But the really interesting bit is the pumping over (which is in fact délestage, or 'rack and return'). No pumps are used for this, and it is all done by gravity. To achieve this, the free run juice is drained out into a small container (the skins stay in the big vat). The free-run juice is then trundled over to a glass elevator (there are four around the cellar) which goes up one floor, and the juice is trundled back over to the original vat and poured back in over the marc.

Down one more level, and you're in the barrel cellar, that can store 2,000 barrels. An inner chamber contains barrels for the white wine, that is kept at a lower temperature throughout ageing. The barrels are all underground, and the whole cellar reaches 30 metres at the highest point, and goes 10 metres below ground at the lowest point. 80% new oak barrels for the first wine.

◆ **SET PROBLEM 1**
Using the winery cellar description above, rewrite the paragraph beginning "But the really interesting bit" more concisely, keeping its main facts.
◆ **SET PROBLEM 2**
List every figure written in digits in the winery cellar description above.
◆ **SET PROBLEM 3**
Extend the winery cellar description with the next part, picking up after its final sentence and keeping its style.

◆ **SUPPLIED MATERIAL**
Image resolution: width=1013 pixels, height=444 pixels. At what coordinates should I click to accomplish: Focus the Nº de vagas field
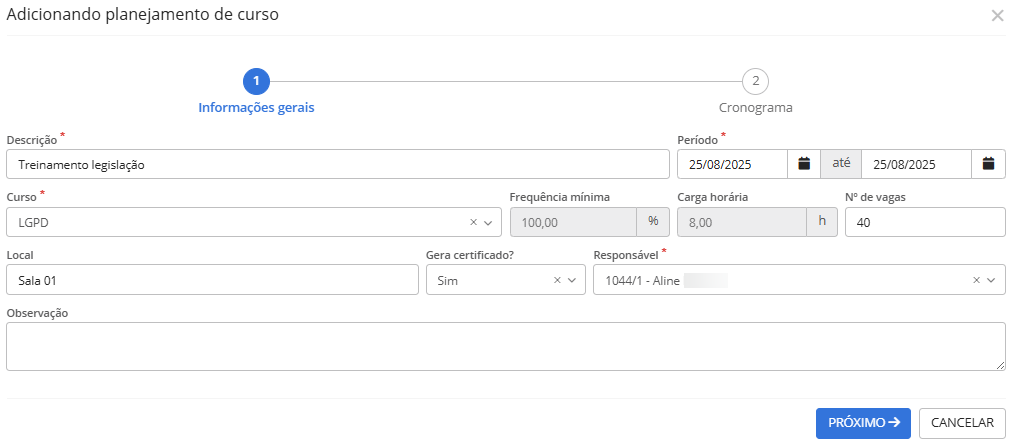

◆ **TASK OUTPUT 1**
The pumping over, which is really délestage ("rack and return"), relies on gravity instead of pumps. The free-run juice is drained into a small container while the skins remain in the big vat. The juice is then moved to one of the cellar's four glass elevators, lifted one floor, brought back to the original vat and poured over the marc.

◆ **TASK OUTPUT 2**
- "2,000 barrels"
- "30 metres"
- "10 metres"
- "80%"

◆ **TASK OUTPUT 3**
Terroir: Gravel on the top and southern slopes, limestone and clay on the eastern slopes. Located between Pauillac and Saint Estephe, separated from Chateau Lafite Rothschild by the Jalle du Breuil stream. The Cos hill rises 65 feet in height (that’s pretty high for the Médoc!).

Recent improvements or changes: Did I mention the new cellars?? Other recent changes include a vast replanting programme, which has taken the vineyard from 88 to 91 hectares, and upped the density of plantation across the property.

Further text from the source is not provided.